On the day of Harvest Home, Justin's wife, Sophie, unexpectedly commits suicide. She is denied burial in consecrated ground on the orders of the Widow, whom Ned denounces for this cruelty. Dropping the cat and mouse game she had been playing with Ned, she declares him an outcast and has him imprisoned in the village jail to keep him from interfering with Harvest Home. All the women then depart to choose another Corn Maiden. Ned does not eat any food, fearing it is drugged. He manages to escape and returns home to find his car missing and his phone dead. Ned goes to Robert Dodd for help, only to be told that on the night of Harvest Home, all the phones are disabled and all the cars confiscated until morning, while all the men are confined to their homes. Robert reveals that he himself was blinded for attempting to discover the secret of Harvest Home and begs Ned not to go out again. Fearing for his wife and daughter, Ned fatefully ignores the warning and returns to the village.

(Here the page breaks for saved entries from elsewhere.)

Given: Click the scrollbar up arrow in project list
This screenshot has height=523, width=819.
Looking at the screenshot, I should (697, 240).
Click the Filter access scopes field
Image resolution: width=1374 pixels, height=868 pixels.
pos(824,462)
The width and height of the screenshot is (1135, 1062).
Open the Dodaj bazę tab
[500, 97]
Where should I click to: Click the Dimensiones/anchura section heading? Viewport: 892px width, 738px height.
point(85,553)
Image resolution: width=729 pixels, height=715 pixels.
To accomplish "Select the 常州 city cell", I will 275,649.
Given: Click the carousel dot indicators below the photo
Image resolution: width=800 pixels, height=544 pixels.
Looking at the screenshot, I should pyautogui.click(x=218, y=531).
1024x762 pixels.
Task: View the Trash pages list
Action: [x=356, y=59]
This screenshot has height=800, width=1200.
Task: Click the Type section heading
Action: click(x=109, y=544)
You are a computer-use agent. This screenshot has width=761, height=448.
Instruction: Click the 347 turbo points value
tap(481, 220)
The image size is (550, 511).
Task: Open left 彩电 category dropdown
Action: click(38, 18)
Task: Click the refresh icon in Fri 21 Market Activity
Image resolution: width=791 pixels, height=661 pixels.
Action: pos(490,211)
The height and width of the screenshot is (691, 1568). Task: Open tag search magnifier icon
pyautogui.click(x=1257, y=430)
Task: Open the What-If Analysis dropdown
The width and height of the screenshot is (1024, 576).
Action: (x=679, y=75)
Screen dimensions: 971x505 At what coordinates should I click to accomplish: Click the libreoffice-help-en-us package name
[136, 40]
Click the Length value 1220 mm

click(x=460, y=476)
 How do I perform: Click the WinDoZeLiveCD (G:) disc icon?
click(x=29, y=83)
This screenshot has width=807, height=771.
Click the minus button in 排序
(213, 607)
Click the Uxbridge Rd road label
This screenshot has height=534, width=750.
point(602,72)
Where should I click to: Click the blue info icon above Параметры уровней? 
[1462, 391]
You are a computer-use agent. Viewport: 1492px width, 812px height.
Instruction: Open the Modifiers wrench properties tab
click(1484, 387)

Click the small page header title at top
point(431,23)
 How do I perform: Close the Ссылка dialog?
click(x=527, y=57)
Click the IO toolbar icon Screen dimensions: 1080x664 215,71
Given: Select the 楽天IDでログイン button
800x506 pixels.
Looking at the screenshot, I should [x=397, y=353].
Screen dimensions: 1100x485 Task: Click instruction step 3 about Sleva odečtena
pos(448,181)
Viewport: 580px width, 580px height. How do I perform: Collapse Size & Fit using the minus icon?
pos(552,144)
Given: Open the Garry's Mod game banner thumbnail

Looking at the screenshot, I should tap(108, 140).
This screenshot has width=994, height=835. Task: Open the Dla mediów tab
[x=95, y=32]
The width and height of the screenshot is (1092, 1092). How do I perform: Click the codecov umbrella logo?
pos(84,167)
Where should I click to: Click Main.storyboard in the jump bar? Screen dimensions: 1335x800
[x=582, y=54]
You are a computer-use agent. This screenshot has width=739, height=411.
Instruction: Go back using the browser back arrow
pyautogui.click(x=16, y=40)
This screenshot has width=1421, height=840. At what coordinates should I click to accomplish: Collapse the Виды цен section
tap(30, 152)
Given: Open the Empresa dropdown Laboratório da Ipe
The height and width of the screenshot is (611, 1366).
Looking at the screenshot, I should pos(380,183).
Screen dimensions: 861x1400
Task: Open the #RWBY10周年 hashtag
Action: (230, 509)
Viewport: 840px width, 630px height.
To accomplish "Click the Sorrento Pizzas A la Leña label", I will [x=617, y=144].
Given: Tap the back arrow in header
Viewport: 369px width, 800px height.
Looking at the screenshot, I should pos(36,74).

Ned arrives in time to see the heavily-veiled new Corn Maiden (whom he thinks is Tamar Penrose, who had been Corn Maiden two cycles [14 years] earlier), Justin, and the village women depart for Harvest Home. Ned races ahead of them. The Corn Maiden removes her veil, revealing herself to actually be Beth. When Ned cries out in horror, the women capture him and are on the verge of killing him before they are stopped by the Widow, who forces him to watch as Beth and Justin (both drugged) copulate, symbolically uniting the Harvest Lord and the Corn Maiden to ensure a bountiful harvest. At the moment of Justin's climax, Tamar cuts his throat with a sickle. The women then collect and sprinkle his blood through the fields. Ned tries to escape but the women surround him and blind him, as they had done to Robert Dodd years earlier. Months later, Ned learns that Beth is pregnant and that Kate is to be the next Corn Maiden. Ned's family had been allowed to move to Cornwall Coombe because the village needed new blood, so to speak.

==Reception==
A 1973 book review by Kirkus Reviews called the book "not only tethered to considerable earlier Americana but sometimes garroted by it—there's too much corn to husk before the last loaded third of the book." Stephen King critiqued his competitor's novel, writing in 1976 for The New York Times:"It isn't a great book, not a great horror novel, not even a great suspense novel ... Never mind the best seller list. Mind this, instead: Sentence by sentence, paragraph by paragraph, it is a true book; it is an honest book in the sense that it says exactly what Tryon wanted to say. And if what he wanted to say wasn't exactly Miltonian, it does have this going for it: in forty years, when most of us are underground, there will still be a routine rebinding once a year for the library copies of Harvest Home".